▶ **WHAT NEEDS TO BE DONE**
The response must consist of all the entries, duplicated without alteration.

▶ **DATASET**
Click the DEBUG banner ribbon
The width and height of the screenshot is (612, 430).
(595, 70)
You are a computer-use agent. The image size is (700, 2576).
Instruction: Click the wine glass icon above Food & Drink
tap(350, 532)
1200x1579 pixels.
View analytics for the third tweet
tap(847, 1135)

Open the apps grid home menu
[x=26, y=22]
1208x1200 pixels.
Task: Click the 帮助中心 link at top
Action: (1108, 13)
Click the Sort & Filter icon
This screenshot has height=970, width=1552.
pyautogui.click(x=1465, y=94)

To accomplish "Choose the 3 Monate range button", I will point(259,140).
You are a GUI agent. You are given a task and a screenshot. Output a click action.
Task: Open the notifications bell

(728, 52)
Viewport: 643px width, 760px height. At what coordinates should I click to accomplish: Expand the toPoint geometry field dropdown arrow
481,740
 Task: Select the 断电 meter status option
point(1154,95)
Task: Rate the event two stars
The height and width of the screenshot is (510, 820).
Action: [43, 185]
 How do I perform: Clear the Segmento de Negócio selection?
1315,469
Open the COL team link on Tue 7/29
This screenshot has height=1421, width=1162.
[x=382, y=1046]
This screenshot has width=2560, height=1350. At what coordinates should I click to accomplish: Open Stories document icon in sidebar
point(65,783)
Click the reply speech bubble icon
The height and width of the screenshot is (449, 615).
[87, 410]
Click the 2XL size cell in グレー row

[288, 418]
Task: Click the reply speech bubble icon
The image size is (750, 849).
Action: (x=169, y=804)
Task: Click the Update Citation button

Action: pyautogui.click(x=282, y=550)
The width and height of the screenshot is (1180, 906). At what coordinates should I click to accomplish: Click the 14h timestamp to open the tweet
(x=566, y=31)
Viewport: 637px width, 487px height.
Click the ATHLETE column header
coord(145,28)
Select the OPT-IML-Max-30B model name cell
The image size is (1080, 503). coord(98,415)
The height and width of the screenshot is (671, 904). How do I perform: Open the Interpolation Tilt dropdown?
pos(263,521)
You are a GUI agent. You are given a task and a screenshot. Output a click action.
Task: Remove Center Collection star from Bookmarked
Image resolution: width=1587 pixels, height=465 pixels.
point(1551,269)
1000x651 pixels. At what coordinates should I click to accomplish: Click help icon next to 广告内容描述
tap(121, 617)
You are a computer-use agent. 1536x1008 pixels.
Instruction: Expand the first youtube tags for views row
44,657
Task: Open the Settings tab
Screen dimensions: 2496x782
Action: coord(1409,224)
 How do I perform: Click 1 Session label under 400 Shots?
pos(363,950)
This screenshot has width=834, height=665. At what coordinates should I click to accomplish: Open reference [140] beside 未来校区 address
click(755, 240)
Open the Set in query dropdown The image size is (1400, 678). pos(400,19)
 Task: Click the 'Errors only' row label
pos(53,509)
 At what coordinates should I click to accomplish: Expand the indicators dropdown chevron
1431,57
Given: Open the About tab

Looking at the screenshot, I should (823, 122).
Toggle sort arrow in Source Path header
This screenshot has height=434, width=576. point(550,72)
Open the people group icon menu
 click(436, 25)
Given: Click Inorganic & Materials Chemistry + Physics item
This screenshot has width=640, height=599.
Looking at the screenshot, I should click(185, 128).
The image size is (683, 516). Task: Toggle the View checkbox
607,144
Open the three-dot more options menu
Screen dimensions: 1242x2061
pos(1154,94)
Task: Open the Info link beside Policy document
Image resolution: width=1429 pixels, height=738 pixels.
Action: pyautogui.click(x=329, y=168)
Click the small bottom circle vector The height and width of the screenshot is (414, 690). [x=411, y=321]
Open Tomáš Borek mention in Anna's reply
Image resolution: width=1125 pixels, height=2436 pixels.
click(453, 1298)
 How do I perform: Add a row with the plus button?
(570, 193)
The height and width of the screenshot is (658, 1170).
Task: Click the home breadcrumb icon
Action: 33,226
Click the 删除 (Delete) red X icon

▶ **EXERCISE ANSWER**
Click the DEBUG banner ribbon
The width and height of the screenshot is (612, 430).
(595, 70)
You are a computer-use agent. The image size is (700, 2576).
Instruction: Click the wine glass icon above Food & Drink
tap(350, 532)
1200x1579 pixels.
View analytics for the third tweet
tap(847, 1135)

Open the apps grid home menu
[x=26, y=22]
1208x1200 pixels.
Task: Click the 帮助中心 link at top
Action: (1108, 13)
Click the Sort & Filter icon
This screenshot has height=970, width=1552.
pyautogui.click(x=1465, y=94)

To accomplish "Choose the 3 Monate range button", I will point(259,140).
You are a GUI agent. You are given a task and a screenshot. Output a click action.
Task: Open the notifications bell

(728, 52)
Viewport: 643px width, 760px height. At what coordinates should I click to accomplish: Expand the toPoint geometry field dropdown arrow
481,740
 Task: Select the 断电 meter status option
point(1154,95)
Task: Rate the event two stars
The height and width of the screenshot is (510, 820).
Action: [43, 185]
 How do I perform: Clear the Segmento de Negócio selection?
1315,469
Open the COL team link on Tue 7/29
This screenshot has height=1421, width=1162.
[x=382, y=1046]
This screenshot has width=2560, height=1350. At what coordinates should I click to accomplish: Open Stories document icon in sidebar
point(65,783)
Click the reply speech bubble icon
The height and width of the screenshot is (449, 615).
[87, 410]
Click the 2XL size cell in グレー row

[288, 418]
Task: Click the reply speech bubble icon
The image size is (750, 849).
Action: (x=169, y=804)
Task: Click the Update Citation button

Action: pyautogui.click(x=282, y=550)
The width and height of the screenshot is (1180, 906). At what coordinates should I click to accomplish: Click the 14h timestamp to open the tweet
(x=566, y=31)
Viewport: 637px width, 487px height.
Click the ATHLETE column header
coord(145,28)
Select the OPT-IML-Max-30B model name cell
The image size is (1080, 503). coord(98,415)
The height and width of the screenshot is (671, 904). How do I perform: Open the Interpolation Tilt dropdown?
pos(263,521)
You are a GUI agent. You are given a task and a screenshot. Output a click action.
Task: Remove Center Collection star from Bookmarked
Image resolution: width=1587 pixels, height=465 pixels.
point(1551,269)
1000x651 pixels. At what coordinates should I click to accomplish: Click help icon next to 广告内容描述
tap(121, 617)
You are a computer-use agent. 1536x1008 pixels.
Instruction: Expand the first youtube tags for views row
44,657
Task: Open the Settings tab
Screen dimensions: 2496x782
Action: coord(1409,224)
 How do I perform: Click 1 Session label under 400 Shots?
pos(363,950)
This screenshot has width=834, height=665. At what coordinates should I click to accomplish: Open reference [140] beside 未来校区 address
click(755, 240)
Open the Set in query dropdown The image size is (1400, 678). pos(400,19)
 Task: Click the 'Errors only' row label
pos(53,509)
 At what coordinates should I click to accomplish: Expand the indicators dropdown chevron
1431,57
Given: Open the About tab

Looking at the screenshot, I should (823, 122).
Toggle sort arrow in Source Path header
This screenshot has height=434, width=576. point(550,72)
Open the people group icon menu
 click(436, 25)
Given: Click Inorganic & Materials Chemistry + Physics item
This screenshot has width=640, height=599.
Looking at the screenshot, I should click(185, 128).
The image size is (683, 516). Task: Toggle the View checkbox
607,144
Open the three-dot more options menu
Screen dimensions: 1242x2061
pos(1154,94)
Task: Open the Info link beside Policy document
Image resolution: width=1429 pixels, height=738 pixels.
Action: pyautogui.click(x=329, y=168)
Click the small bottom circle vector The height and width of the screenshot is (414, 690). [x=411, y=321]
Open Tomáš Borek mention in Anna's reply
Image resolution: width=1125 pixels, height=2436 pixels.
click(453, 1298)
 How do I perform: Add a row with the plus button?
(570, 193)
The height and width of the screenshot is (658, 1170).
Task: Click the home breadcrumb icon
Action: 33,226
Click the 删除 (Delete) red X icon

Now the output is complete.